Hennessey explains that CCWW has committed to independent technical evaluation.The following will be included as part of the evaluations:
• Laboratory accelerated performance assessment: Accelerated testing to the accepted North American (ASTM E 2190) sealed, insulating glass unit performance standards and the European Union (EN-1279-2) standards;
• Windload performance assessment: Testing to accepted North American (ASTM E 997) glass wind load test standards;
• Thermal performance assessment: Thermal performance assessment via infrared thermography (ASTM C 1155) and guarded hot box method (ASTM C 1199); and
• Controlled outdoor exposure performance assessment: Lab-oratory controlled outdoor exposure testing with real time exposure and data collection to monitor performance.
Questions about the process have also been raised because holes are drilled into the top and bottom of the unit, making the top hole a vent, and allowing for the loss of gas.

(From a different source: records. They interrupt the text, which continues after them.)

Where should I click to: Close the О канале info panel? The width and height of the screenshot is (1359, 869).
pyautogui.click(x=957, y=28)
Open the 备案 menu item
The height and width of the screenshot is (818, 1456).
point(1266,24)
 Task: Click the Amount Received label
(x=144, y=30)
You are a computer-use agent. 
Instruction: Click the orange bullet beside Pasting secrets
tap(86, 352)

“CCWW concedes that if we access an IGU by drilling the glass, which has gas in it, the gas will obviously escape and any potential benefit of the gas will be lost,” says Hennessey. “However, it stands to reason that if the seal has failed the gas is gone or diluted well before any condensation or damage was evidenced ... For the most part consumers and commercial property managers are less concerned about gas escaping than they are about removing the condensation and chemical fogging in a window. They simply want to be able to see out of the window.”
Ellen Giard is a contributing editor for DWM and Sarah Batcheler is an assistant editor for DWM.